I am learning C++ concepts and would highly appreciate any help with explanation. Why statement 4 is not compiling but statement 1 is.



As per my understanding (based on: both + & = are right-associative) above 5 statements are called as-

//statement 1
a.operator=(a.operator+(5.operator+(c))); -->I believe this should have thrown error as no defined constructor supports this

//statement 2
a.operator=(b.operator+(5));

//statement 3
a.operator=(a.operator=(b.operator+(c)));

//statement 4
a.operator=(b.operator+(c.operator+(5)));

//statement 5
(c.operator=(a.operator+(a)))=(b.operator+(c)); then
lhs_result.operator=(rhs_result);

Also Did I correctly decipher statement 5th above?

Addition (+) and subtraction (-) are grouped left-to-right.
http://en.cppreference.com/w/cpp/language/operator_precedence

Statement 4 is a.operator=(a.operator+(c).operator+(5));
The problem is that operator+(int) has not been marked as const so it can't be used on the const X& that was returned by a.operator+(c).

You assume right-associativity, but remember this is not the same operator, you have 2 versions of it, and the compiler has to decide which one takes precedence.
Operator overloading is just a convenient syntax for writing certain functions. So you may be using "+" everywhere, but the compiler still has to decide which of your functions to call at any given instance.

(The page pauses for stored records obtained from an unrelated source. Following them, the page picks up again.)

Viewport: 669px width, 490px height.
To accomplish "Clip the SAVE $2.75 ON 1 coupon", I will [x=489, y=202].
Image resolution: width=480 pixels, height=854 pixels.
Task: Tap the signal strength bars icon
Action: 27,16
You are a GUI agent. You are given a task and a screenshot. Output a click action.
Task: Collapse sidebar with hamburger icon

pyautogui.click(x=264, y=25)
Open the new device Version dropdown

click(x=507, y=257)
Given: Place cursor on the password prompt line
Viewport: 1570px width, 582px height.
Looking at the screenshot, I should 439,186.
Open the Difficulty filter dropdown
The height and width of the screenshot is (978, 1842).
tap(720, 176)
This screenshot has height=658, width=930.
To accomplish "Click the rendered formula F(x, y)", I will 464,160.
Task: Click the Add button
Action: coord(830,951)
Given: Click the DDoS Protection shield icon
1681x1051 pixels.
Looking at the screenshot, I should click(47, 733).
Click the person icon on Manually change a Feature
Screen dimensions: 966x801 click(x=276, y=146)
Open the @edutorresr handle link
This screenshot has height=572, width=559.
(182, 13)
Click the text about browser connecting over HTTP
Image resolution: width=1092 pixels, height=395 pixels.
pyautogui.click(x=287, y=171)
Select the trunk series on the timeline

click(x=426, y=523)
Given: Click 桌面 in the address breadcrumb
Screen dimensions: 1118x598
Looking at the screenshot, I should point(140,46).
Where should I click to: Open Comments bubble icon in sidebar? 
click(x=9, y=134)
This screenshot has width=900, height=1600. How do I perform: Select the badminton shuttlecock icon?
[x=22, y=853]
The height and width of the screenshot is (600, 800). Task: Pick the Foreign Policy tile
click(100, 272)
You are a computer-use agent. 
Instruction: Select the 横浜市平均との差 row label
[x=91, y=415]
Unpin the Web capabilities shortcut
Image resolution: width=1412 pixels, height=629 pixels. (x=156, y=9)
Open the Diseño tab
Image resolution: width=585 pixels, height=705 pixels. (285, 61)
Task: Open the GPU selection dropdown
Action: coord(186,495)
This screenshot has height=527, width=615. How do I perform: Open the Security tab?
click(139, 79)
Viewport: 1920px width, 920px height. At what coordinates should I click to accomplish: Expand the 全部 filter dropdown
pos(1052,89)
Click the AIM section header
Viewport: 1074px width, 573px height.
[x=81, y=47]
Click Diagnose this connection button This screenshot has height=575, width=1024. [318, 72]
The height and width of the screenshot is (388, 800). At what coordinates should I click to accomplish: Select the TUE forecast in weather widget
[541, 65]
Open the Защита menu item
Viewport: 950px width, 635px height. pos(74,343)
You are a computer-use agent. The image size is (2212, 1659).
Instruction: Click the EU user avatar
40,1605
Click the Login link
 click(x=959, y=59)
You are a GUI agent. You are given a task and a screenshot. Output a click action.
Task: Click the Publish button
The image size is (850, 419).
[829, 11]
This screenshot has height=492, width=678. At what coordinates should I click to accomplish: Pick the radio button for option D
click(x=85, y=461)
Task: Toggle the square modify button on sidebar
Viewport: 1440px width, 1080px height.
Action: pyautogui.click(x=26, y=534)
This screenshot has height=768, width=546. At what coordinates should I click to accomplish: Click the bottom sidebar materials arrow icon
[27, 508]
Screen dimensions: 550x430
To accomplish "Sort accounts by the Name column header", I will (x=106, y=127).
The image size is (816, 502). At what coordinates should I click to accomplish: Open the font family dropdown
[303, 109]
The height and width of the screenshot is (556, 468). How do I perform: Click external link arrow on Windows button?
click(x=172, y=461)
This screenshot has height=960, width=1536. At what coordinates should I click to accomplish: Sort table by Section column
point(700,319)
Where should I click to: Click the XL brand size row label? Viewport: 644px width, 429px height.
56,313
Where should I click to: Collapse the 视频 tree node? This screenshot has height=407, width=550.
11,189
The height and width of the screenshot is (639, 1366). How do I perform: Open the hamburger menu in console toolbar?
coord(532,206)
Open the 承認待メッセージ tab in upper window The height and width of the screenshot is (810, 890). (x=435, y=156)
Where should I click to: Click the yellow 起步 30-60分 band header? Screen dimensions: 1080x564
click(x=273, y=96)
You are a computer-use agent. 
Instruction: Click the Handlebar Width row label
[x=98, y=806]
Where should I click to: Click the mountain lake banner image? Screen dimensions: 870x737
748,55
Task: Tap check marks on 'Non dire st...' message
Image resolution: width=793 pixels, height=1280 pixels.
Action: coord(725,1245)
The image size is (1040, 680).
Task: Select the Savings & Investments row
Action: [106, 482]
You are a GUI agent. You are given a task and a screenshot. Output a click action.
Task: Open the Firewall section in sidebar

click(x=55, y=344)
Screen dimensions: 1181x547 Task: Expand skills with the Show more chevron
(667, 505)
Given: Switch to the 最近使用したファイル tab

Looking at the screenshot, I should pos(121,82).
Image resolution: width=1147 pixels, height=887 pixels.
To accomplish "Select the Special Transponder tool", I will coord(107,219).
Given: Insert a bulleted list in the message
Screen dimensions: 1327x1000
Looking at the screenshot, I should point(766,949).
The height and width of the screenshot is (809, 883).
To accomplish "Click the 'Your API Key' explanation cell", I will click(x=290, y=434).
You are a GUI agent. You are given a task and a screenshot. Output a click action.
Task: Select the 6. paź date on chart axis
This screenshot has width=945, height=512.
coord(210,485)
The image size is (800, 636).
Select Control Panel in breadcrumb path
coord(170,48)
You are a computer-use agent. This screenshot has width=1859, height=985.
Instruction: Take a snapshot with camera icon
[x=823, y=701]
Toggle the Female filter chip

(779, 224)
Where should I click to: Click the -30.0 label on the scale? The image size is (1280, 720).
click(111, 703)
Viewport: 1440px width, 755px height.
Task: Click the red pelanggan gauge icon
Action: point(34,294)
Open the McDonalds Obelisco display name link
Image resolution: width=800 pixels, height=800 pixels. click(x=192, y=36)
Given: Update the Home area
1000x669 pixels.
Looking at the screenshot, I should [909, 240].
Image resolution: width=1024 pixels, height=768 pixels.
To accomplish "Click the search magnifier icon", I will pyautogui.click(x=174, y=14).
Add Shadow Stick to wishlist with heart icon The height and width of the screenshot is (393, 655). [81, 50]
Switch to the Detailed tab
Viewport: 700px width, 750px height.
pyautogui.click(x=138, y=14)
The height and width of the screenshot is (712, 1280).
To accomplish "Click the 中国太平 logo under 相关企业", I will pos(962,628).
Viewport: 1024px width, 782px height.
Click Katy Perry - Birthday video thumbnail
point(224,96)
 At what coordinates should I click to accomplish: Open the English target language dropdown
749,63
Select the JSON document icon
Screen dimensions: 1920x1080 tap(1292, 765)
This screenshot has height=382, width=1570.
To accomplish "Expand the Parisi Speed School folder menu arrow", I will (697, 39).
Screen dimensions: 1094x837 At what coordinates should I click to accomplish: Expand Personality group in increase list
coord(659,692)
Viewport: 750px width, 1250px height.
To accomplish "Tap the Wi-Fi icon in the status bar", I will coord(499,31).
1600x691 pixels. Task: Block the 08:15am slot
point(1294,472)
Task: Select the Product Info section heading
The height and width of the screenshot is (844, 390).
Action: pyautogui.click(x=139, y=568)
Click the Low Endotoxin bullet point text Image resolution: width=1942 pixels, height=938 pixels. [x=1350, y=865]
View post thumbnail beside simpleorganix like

Enter overloaded resolution!

There is no int::operator+(X) for doing 5 + c, statement 1 is resolved as "a = (a + 5) + c"
a.operator=((a.operator+(5)).operator+(c) const);

In statement 4, const X& operator+ (const X& rhs) const; is called first, in favour of const X& operator+ (int m); - think of it as being a different operator with higher precedence. So you get a = (b + c) + 5, since operator+(int) is not a const function, it can't be called for a const object (the result of a+b), hence your build error.
a.operator=((b.operator+(c)).operator+(5) -> this won't compile

If const X& operator+ (int m) const; your code would compile.